4th-century Syrian saint

Saint Matthew the Hermit (Arabic: القديس مار متى الناسك; ܡܪܝ ܡܬܝ Mor Mattai) was a 4th-century Christian priest. He is venerated as a saint in the Syriac Orthodox Church. His feast day is on the 18th of September.

==Biography==
Matthew was born in the early 4th century in a village north of Amida, into a Christian family. He was educated at the Monastery of the Saints Sergius and Bacchus for seven years, after which he became a monk at the Monastery of Zuqnin and was ordained as a priest. Upon the ascension of Emperor Julian the Apostate in 361, and subsequent persecution of Christianity, Matthew and other monks fled to the Sasanian Empire, and took up residence on Mount Alfaf. Matthew practised asceticism in a cave on the mountain and gained renown as a miracle-worker. Having received a dream in which an angel instructed him to seek Matthew, Behnam, son of King Sinharib of Assur, met with the saint and discussed Christianity together. Aware of Matthew's reputation as a miracle-worker, the prince requested he join him on his return to Assur and heal his sister Sarah of leprosy, to which he agreed.
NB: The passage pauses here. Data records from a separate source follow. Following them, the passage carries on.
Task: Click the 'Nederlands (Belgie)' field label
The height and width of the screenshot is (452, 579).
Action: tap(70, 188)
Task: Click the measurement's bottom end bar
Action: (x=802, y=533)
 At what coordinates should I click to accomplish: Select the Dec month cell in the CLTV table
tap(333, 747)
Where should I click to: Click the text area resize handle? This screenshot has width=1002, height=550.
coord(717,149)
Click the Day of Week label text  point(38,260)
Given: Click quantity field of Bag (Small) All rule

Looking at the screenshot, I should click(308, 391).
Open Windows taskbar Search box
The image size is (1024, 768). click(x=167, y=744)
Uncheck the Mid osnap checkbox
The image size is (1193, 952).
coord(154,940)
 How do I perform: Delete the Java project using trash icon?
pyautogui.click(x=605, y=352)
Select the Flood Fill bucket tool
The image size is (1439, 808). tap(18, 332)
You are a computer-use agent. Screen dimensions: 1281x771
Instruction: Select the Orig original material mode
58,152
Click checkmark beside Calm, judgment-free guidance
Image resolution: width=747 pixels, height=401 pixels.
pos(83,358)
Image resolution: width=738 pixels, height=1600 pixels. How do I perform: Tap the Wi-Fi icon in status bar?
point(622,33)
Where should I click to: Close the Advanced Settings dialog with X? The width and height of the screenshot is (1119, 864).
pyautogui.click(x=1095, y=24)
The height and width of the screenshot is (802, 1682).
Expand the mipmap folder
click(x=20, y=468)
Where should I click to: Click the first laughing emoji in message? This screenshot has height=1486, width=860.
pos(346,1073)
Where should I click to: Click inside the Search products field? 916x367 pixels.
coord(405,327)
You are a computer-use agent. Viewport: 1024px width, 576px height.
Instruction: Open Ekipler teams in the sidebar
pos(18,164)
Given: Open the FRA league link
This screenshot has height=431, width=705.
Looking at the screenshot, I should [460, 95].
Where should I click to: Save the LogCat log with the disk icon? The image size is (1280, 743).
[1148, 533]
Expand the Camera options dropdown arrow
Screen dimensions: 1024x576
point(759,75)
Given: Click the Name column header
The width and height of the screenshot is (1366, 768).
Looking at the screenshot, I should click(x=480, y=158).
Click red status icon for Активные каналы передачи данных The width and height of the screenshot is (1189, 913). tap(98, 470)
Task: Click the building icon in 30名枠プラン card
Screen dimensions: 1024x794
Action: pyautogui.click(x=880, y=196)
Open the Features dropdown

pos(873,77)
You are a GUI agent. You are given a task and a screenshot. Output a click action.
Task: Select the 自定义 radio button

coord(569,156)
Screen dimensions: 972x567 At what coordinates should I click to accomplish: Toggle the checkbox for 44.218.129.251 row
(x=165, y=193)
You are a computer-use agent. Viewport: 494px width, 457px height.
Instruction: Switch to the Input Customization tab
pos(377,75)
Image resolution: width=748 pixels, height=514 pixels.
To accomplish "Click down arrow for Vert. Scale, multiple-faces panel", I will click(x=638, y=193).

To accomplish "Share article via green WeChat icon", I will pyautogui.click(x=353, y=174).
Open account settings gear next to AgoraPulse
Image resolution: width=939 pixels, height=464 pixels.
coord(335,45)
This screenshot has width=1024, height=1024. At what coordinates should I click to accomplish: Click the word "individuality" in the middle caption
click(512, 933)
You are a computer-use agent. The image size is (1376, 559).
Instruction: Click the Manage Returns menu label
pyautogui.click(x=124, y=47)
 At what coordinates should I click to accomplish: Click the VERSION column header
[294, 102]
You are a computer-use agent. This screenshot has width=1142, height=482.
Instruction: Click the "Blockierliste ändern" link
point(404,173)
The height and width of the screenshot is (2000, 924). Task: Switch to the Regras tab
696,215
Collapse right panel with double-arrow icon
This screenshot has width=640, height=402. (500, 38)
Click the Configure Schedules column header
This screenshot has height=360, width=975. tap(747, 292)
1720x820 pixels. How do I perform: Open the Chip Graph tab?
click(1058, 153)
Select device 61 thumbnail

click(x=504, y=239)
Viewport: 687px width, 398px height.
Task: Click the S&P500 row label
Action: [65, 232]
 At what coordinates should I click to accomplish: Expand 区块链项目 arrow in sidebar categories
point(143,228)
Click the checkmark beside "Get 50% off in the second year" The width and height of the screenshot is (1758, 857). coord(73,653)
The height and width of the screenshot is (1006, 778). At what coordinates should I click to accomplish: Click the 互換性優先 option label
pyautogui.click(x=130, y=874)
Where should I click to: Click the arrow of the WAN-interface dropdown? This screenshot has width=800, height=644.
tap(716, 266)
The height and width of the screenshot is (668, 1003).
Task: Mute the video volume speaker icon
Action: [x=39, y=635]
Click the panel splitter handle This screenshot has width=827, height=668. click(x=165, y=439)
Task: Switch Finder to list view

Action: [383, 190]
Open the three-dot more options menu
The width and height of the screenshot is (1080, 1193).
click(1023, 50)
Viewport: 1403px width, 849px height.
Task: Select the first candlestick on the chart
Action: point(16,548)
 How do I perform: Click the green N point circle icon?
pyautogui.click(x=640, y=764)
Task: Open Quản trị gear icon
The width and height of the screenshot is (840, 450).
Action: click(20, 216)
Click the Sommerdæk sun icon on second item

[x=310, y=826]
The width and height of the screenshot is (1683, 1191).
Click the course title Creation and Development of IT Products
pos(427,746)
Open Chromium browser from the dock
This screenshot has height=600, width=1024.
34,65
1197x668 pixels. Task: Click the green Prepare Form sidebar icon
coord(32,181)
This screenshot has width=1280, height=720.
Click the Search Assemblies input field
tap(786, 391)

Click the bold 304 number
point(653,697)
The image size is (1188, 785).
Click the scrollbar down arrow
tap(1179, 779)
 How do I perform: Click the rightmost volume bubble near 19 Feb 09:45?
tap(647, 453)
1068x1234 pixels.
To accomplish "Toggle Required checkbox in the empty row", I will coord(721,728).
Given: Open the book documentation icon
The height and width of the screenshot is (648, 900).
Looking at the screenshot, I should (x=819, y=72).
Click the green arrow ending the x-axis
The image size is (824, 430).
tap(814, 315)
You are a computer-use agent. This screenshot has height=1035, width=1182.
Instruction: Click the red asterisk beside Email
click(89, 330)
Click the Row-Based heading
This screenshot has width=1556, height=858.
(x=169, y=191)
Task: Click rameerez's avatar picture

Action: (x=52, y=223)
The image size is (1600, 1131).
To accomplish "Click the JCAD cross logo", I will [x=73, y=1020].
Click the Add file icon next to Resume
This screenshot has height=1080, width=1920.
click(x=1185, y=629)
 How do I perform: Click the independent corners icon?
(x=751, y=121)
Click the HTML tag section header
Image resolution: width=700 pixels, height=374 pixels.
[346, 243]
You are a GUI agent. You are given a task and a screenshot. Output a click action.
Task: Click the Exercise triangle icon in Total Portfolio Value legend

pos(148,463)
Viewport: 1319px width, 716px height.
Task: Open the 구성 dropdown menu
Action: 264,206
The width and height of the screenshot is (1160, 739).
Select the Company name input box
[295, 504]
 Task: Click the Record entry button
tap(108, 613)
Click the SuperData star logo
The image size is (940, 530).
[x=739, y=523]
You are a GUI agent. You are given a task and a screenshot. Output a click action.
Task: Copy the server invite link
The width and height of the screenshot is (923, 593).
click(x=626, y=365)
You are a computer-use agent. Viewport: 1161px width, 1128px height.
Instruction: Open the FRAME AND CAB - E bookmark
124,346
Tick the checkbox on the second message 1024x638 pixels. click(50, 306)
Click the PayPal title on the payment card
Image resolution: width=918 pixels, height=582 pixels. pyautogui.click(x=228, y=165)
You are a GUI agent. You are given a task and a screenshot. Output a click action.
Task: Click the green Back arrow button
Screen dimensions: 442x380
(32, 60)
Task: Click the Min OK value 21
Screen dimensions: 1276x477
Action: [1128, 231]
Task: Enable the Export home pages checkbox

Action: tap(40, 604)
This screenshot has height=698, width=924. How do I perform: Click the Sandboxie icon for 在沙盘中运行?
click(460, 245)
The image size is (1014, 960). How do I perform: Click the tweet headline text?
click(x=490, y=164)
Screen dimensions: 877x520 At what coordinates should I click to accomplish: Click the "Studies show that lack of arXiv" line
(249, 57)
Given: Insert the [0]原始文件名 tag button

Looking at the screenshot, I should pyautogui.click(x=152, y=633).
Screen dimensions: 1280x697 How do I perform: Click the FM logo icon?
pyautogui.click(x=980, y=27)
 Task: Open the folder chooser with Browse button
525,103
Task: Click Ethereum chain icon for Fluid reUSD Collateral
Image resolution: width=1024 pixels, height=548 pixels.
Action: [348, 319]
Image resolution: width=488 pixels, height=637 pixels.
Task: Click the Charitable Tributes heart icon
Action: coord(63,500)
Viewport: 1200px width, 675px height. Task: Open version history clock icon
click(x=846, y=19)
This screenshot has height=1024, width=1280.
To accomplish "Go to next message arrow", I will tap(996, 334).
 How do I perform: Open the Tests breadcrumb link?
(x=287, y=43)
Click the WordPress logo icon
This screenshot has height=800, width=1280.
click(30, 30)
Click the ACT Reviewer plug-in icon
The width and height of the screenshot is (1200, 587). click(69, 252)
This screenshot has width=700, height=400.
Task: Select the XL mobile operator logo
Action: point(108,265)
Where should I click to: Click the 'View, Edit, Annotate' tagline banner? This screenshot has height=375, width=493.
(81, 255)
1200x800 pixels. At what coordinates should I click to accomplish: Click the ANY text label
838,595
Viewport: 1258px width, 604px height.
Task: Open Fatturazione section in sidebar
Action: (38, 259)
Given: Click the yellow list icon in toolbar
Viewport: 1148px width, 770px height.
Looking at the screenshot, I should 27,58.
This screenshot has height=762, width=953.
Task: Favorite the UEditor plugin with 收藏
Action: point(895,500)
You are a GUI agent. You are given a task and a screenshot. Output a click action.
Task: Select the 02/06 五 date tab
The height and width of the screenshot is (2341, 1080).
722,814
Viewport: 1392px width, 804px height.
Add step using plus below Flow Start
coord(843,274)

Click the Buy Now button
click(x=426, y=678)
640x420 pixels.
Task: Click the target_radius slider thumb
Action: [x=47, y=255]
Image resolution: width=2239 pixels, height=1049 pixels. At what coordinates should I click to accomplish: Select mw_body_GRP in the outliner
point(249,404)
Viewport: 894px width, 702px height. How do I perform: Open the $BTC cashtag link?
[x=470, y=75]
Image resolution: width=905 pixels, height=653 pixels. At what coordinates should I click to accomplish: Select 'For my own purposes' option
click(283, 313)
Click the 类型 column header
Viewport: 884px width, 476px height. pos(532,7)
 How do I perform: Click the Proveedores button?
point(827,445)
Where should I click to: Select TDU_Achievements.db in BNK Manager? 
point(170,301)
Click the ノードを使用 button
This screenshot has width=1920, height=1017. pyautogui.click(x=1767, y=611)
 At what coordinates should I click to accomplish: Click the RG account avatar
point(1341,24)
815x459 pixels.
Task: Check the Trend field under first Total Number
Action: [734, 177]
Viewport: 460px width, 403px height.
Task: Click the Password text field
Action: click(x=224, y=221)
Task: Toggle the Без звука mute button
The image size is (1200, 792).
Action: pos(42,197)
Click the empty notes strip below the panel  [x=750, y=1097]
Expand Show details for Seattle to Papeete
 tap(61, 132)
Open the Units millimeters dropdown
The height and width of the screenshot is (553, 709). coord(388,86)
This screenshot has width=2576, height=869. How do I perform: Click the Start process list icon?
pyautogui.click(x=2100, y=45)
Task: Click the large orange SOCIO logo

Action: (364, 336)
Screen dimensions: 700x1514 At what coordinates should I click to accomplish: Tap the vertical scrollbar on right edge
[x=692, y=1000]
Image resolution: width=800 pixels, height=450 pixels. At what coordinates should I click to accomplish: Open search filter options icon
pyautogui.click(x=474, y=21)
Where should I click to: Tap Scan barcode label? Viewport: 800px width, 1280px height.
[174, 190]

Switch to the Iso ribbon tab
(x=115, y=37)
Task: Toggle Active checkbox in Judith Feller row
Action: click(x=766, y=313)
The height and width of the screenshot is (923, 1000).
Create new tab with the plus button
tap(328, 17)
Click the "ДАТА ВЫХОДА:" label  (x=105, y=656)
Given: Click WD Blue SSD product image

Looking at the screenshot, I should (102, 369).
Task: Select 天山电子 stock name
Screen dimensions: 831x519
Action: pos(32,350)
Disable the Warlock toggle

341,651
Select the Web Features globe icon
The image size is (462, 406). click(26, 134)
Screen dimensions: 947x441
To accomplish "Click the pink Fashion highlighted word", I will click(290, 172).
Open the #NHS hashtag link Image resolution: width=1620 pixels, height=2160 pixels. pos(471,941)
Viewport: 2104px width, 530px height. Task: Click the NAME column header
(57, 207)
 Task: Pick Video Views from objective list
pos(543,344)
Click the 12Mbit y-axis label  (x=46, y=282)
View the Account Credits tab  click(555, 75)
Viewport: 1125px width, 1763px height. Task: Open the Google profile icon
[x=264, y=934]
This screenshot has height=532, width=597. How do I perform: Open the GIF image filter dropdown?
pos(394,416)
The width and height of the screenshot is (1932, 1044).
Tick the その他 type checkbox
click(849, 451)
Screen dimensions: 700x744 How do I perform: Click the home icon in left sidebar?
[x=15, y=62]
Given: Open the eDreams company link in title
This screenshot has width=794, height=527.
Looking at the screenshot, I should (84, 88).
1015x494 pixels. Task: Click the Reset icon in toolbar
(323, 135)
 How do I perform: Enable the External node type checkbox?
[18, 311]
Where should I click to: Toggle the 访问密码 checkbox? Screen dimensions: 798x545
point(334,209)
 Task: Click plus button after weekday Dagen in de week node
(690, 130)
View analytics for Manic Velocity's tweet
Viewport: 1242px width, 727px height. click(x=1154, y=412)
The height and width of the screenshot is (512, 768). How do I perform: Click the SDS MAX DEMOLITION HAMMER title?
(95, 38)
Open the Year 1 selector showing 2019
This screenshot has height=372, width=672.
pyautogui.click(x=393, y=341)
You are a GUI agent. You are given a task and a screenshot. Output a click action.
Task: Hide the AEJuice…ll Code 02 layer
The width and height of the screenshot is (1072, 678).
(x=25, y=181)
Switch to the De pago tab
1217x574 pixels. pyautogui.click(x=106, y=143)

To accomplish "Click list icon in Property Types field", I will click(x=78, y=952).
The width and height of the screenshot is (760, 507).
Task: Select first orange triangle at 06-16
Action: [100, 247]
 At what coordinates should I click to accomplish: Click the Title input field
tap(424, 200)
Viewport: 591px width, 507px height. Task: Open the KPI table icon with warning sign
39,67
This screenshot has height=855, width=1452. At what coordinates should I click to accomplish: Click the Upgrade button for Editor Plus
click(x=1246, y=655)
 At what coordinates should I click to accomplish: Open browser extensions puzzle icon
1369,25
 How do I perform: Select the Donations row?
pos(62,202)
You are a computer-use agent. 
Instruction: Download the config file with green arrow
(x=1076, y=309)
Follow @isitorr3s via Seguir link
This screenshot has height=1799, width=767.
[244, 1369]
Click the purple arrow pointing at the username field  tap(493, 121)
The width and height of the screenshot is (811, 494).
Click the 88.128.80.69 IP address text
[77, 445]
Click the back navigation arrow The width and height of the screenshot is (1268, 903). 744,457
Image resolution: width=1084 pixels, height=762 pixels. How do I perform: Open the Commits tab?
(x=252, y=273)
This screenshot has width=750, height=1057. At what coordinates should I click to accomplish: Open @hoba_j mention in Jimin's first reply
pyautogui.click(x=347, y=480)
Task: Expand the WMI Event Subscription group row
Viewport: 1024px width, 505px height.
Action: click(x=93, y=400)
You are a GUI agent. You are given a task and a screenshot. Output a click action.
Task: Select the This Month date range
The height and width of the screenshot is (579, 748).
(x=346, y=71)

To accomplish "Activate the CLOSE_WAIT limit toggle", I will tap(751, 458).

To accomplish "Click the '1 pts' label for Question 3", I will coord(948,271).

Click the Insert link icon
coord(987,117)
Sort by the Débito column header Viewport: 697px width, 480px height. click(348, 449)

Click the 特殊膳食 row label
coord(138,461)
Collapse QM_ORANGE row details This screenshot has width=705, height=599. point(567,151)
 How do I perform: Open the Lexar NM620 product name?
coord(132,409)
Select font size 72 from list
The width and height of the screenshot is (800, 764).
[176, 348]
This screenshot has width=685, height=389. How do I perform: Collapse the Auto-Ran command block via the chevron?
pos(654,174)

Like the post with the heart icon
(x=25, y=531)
Matthew met with Behnam and Sarah outside of the city of Assur and healed her affliction. Behnam, Sarah, and forty slaves subsequently converted to Christianity and the saint baptised them. Following this, Matthew returned to his cave on Mount Alfaf. Sinharib discovered his children's conversion and the group suffered martyrdom as they attempted to flee to Matthew on Mount Alfaf. The king became afflicted with madness and was brought to the place of the martyrs' death by Behnam's mother. Matthew met Sinharib and the queen here and healed the king of his madness. They returned to Assur and the saint baptised Sinharib and his wife, and, at the request of Matthew, the king constructed a monastery on Mount Alfaf, which later became known as the Monastery of St. Matthew. Matthew resided at the monastery until his death and was buried there.

==Bibliography==
- Radner, Karen (2015). "Ancient Assyria: A Very Short Introduction"
- Rassam, Suha (2005). "Christianity in Iraq: Its Origins and Development to the Present Day"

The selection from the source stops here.